— begin Extract —
An ICO is essentially a process in which a blockchain based company or project pre-sells a cryptocurrency or token that grants investors early access to a future platform or product. They have become a popular way for a start-up to fund a blockchain project and has led to a rethink of how start-ups can actually raise money early in their development cycle. Tokens are typically purchased by early adopters, enthusiasts or speculators in a blockchain based start-up. An ICO usually takes place before the project is completed and helps fund the development of the underlying goods or services that will be offered. ICO participants are then invested in the success of the project as they would be in a crowdfunding investment (much like a ‘Kickstarter campaign’.)
The acquisition of tokens offered through an ICO is a potentially profitable but risky investment. There may be plenty of potential in any particular blockchain innovation or technology but there is also something of an assumption these days that everything with a potential network effect is going to work with a decentralized starting point. Without a solid business model that is designed to generate and increase value when decentralization and/or tokenization of actions take place, there is the inevitable risk that there will be no business in a few months or years. A solid and sustainable business plan is ultimately essential for any start-up business, regardless of whether they pursue a decentralised or tokenised approach to project development and/or fundraising.
— end Extract —
— begin Recorded data —
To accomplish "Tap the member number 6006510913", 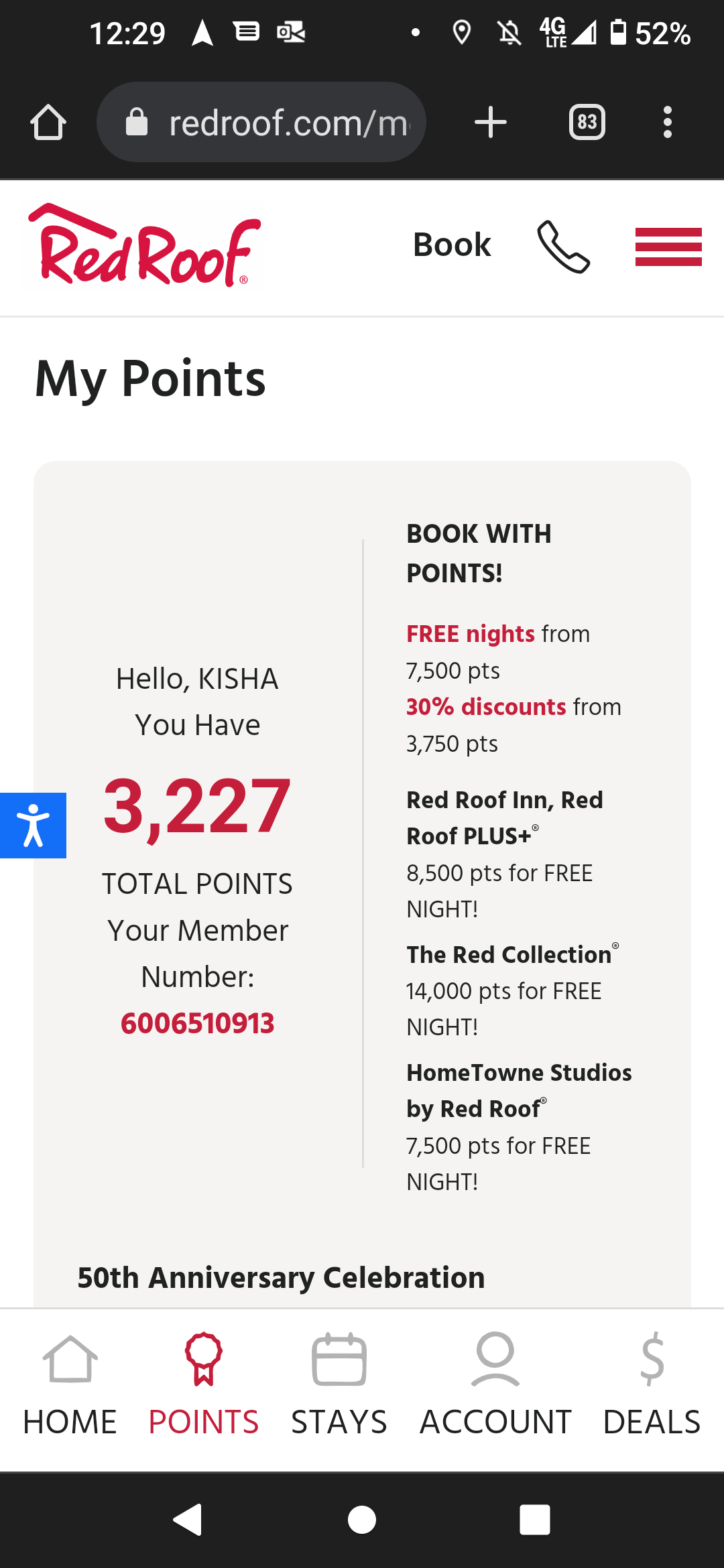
— end Recorded data —
◆ Requirements ◆
(A) From the ICO passage, copy word for word the part that opens with the words containing "An ICO is essentially" and closes with "a ‘Kickstarter campaign’.)".
(B) According to the ICO passage, who typically buys the tokens?
(C) Carry on writing the ICO passage, picking up right after its last sentence.

◆ Answers in order ◆
(A)
An ICO is essentially a process in which a blockchain based company or project pre-sells a cryptocurrency or token that grants investors early access to a future platform or product. They have become a popular way for a start-up to fund a blockchain project and has led to a rethink of how start-ups can actually raise money early in their development cycle. Tokens are typically purchased by early adopters, enthusiasts or speculators in a blockchain based start-up. An ICO usually takes place before the project is completed and helps fund the development of the underlying goods or services that will be offered. ICO participants are then invested in the success of the project as they would be in a crowdfunding investment (much like a ‘Kickstarter campaign’.)

(B) Early adopters, enthusiasts, or speculators in a blockchain-based start-up.

(C)
The tag ‘ICO’ draws an analogy to the Initial Public Offering (IPO) of a company, but there are some significant differences. An ICO is not typically regulated, so for example, there are no defined disclosure requirements for investor protection in place. There are only self-governing best practices and principles that are typically adhered to. Many ICOs are marketed as software pre-sale tokens, which is much like giving early access to an online game to early supporters participating in a reward-based crowdfunding campaign. Tokens do not typically represent an interest in a business (in the same way as a share in a company would) and are normally structured so they are not captured or treated as a share or other form of security in the business. There are also some major differences between an ICO and a typical crowdfunding initiative. For example, in a crowdfunding investment, an investor is more likely to be aware of what to expect when the product is complete. An ICO on the other hand may have a white paper and other key information (project goals, timelines etc.) accompanying its announcement, but the end product or project behind the ICO is almost impossible to value when compared to, say a crowdfunded smart watch (whose value can be compared to existing or equivalent products in the market). With an ICO, there may be no guarantee of project completion and an initial value that is not based on any comparable product or software. In that sense, it could therefore be said that they are more like early stage funding bets.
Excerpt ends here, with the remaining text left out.